【桃田 直美/『死ぬ途中の日々』・3】

 トイレの鏡を見つめる。顔中が雑巾でひどい臭いだ。顔を水で洗う。

 息をするタイミングで水をかけてしまい、気管に入る。咳き込む。涙が出てくる。息をするタイミングさえ、あたしはわからないのか。生きる才能がない。

 再び、鏡を見る。

 顎のラインがダブダブとした贅肉で隠れていて、妙に丸い目だけが、あたし自身を不思議そうに見つめている。目をこする指も、ぶくぶく。芋虫めいていた。

 ――ビチョビチョダルマブタ?

 泣きたくなった。

 ぴったりじゃないか。

 あたしは生まれてから、自分が思った通りに、好きなように呼吸をしたことさえ、ない気がする。

 太っていることだけが原因ではない。

 あたしの顔?

 性格?

 声?

 それとも、秋元メルの言う獣じみた体臭?

 何が、あたしをみんなが見下す理由なのかはわからない。

 けれど、あたしは子どもの時から、当たり前のようにクラスでいじめに遭っていた。

 なぜだろう。

 たまに、仲良くなれたと思った友達がいても、すぐに離れていく。どこでもいじめられる。巻き込まれるのが嫌で、去って行くのだ。
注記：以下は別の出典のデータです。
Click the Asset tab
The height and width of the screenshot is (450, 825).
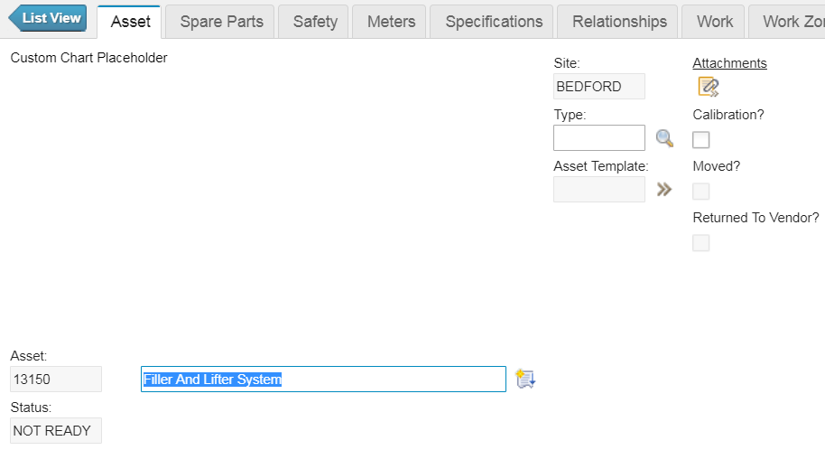(130, 22)
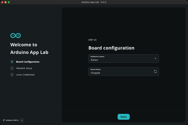Close the Arduino App Lab window
This screenshot has width=188, height=125.
[2, 2]
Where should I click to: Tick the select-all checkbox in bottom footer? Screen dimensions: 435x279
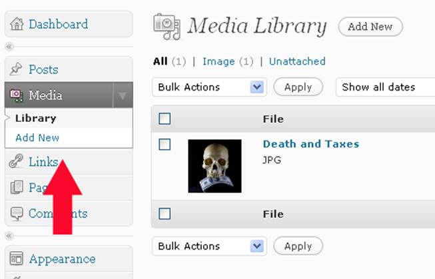pyautogui.click(x=165, y=214)
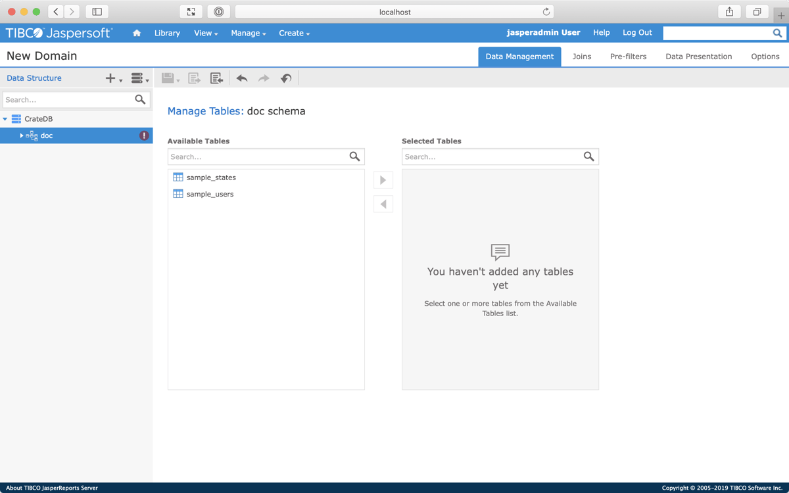Click the Log Out link
This screenshot has height=493, width=789.
tap(637, 32)
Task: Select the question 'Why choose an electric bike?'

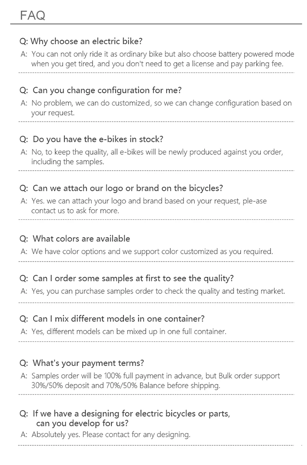Action: click(x=81, y=41)
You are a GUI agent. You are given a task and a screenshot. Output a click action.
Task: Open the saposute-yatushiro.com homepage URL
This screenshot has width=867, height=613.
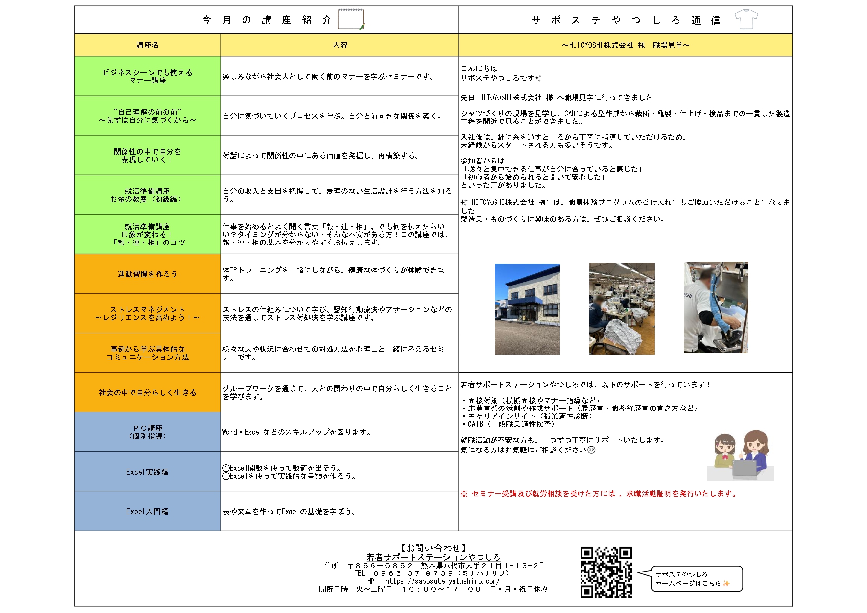442,581
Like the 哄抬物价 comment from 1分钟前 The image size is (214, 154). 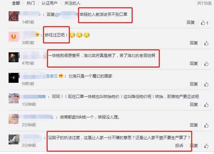(x=206, y=105)
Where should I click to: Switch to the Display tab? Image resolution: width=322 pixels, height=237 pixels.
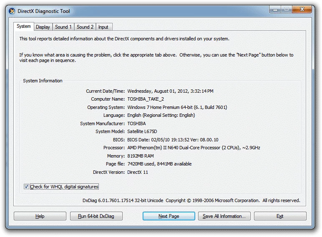click(43, 27)
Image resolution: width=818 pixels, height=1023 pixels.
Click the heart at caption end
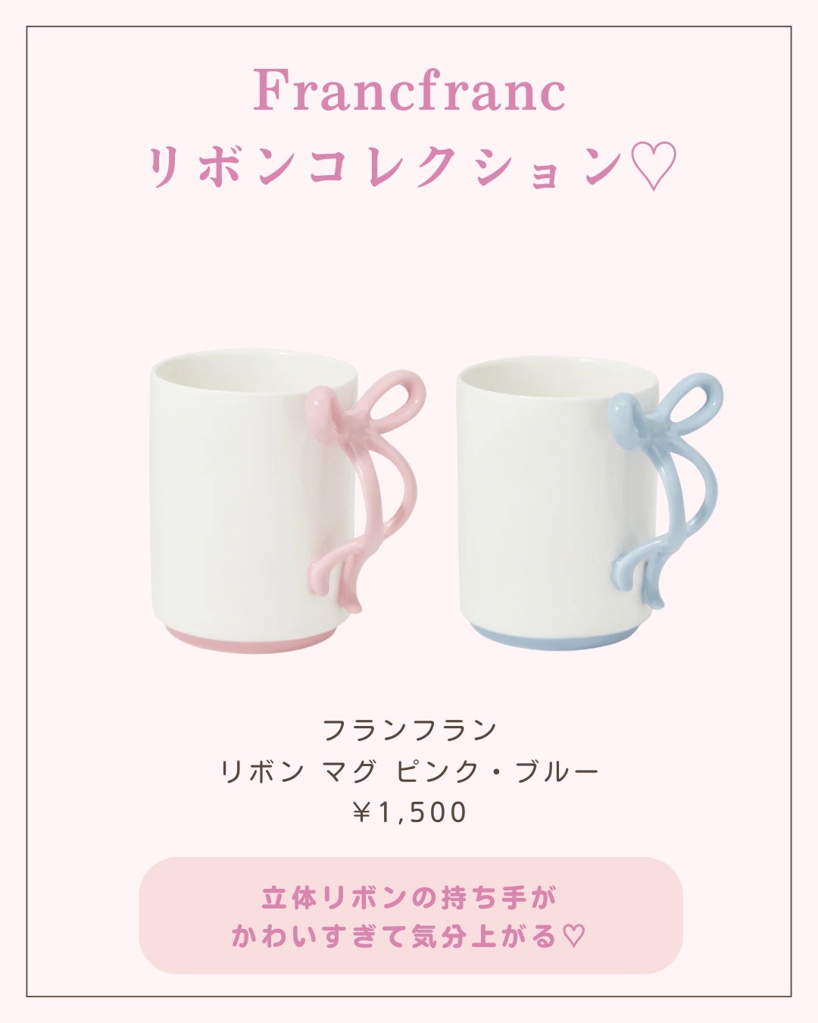pos(576,937)
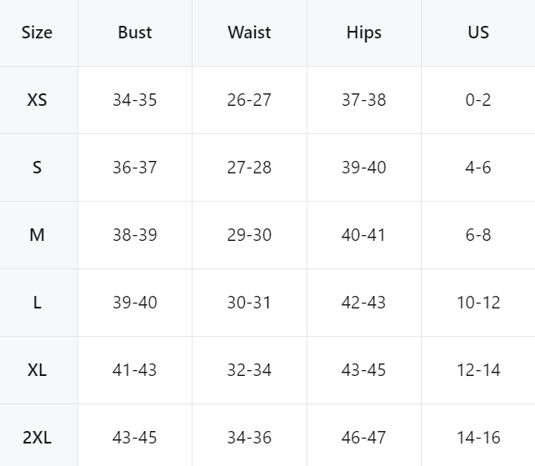Click the L US size 10-12
Image resolution: width=535 pixels, height=466 pixels.
coord(478,303)
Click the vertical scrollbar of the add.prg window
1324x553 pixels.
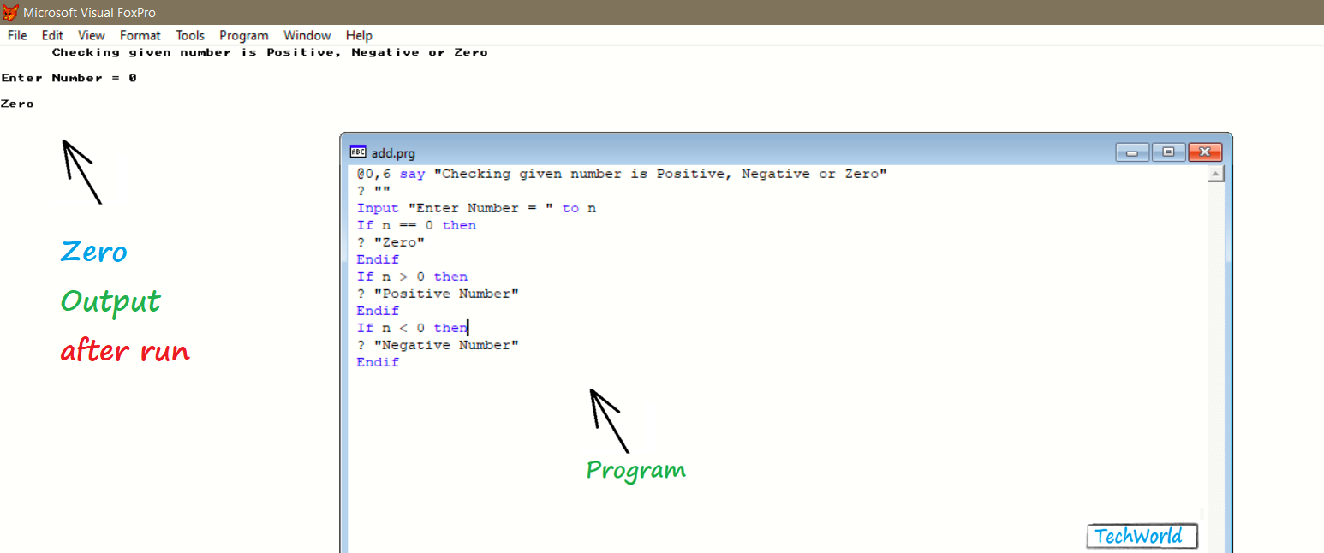pyautogui.click(x=1216, y=360)
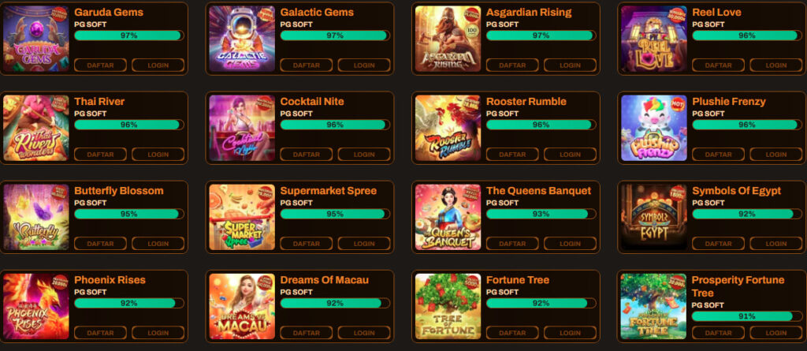Screen dimensions: 807x351
Task: Select the Symbols Of Egypt thumbnail
Action: click(x=653, y=217)
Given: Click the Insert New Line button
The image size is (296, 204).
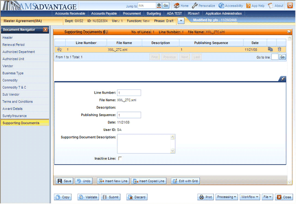Looking at the screenshot, I should (113, 181).
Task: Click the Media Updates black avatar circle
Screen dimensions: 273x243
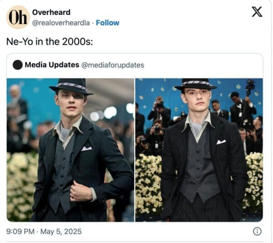Action: pos(18,65)
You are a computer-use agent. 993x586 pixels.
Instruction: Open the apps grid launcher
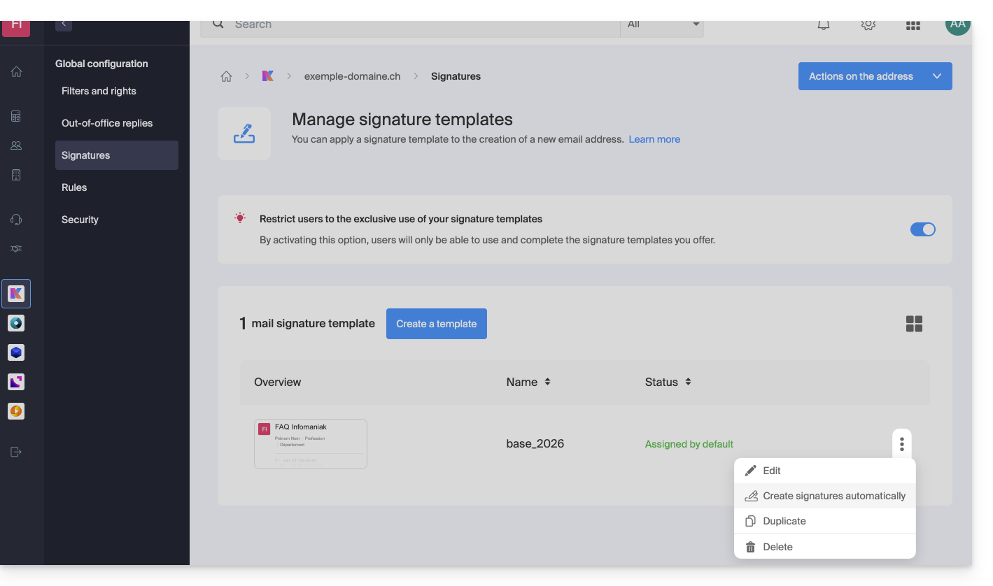click(913, 25)
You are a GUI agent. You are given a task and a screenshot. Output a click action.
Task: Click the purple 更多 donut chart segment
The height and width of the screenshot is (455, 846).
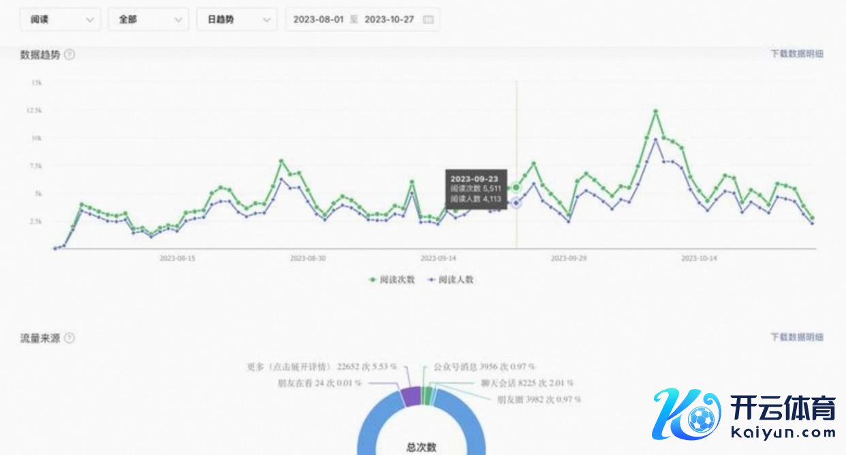coord(410,396)
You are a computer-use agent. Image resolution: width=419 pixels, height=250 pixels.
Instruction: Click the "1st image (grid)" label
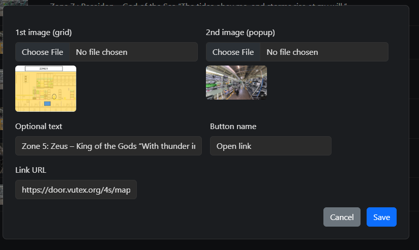pos(44,33)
 あたしを庇ってくれることもない。それだけの関係だったのだろう。

 この学校に入学することになった理由も、そのせいだ。

 あたしはクラスの優等生ぶった不良たちに、万引きを強要させられていた。

 しかも、別にそいつらが欲しいものでもない。コンドームとか、妊娠検査薬とか。盗んだのがばれたら、あたしが恥をかくためだけに選ばれた品々。

 本当のただ、あたしを苦しめるためだけにある時間だった。

 意味がわからなかった。

 なんで、限られた自分たちの自由な時間を、嫌いなあたしのために使うんだろうって。

 あたしの常習的な万引きが判明すると、教師は両親に秋桜学園への入学を勧めた。

 失望していた両親は喜んだ。あたしが、まともな人間になるチャンスがあるのだと。

 あたしは勧められるなり、迷わずこの学校への入学を受け入れた。

 そのとき、大きな勘違いをしていた。規律正しい学園ならば、あたしをいじめの類から守ってくれるのではないかと。

 思い違いだった。規律=善ではない。

 学園の規律は徹底的にマニュアル化されていて、ルールを守ることで確実な更正が望めると信じられている。

 規律を守ること。それは逆に、何をしていたってルールさえ守っていれば正義となる場所なのだ。

 実際はいじめの温床として、前にいた学校以上の悲惨さを持っている。

 一般常識が、ここには介入できないからだ。

 秋元メルは、学業は優秀な上、理事長の孫だ。

 何ら問題のない生徒。

 誰かをいじめてはいけないと、生徒手帳には書かれていない。

 秋元メルは、あたしたち一般生徒とは根本的にここに至った経緯が違う。何か問題があり、親や親族に更正が必要だと判断された人間ではない。

 体面上どういう風に言ったのかはわからないが、真の目的はすぐにわかる。この掃きだめのような学校で、唯一無二の存在として君臨するためだ。

 秋桜学園自体が、居場所にない人間の集まりだというのに、あたしはここでも居場所がない。

 秋桜を卒業するまで、あと一年半。息を潜めていられればいい。闘わないことが、あたしの闘いなのだ。

 チャイムが鳴る。居残りを許された放課後が終わる。

 今あたしを救うのは、この学園で唯一常識的な存在である「時間」だけだった。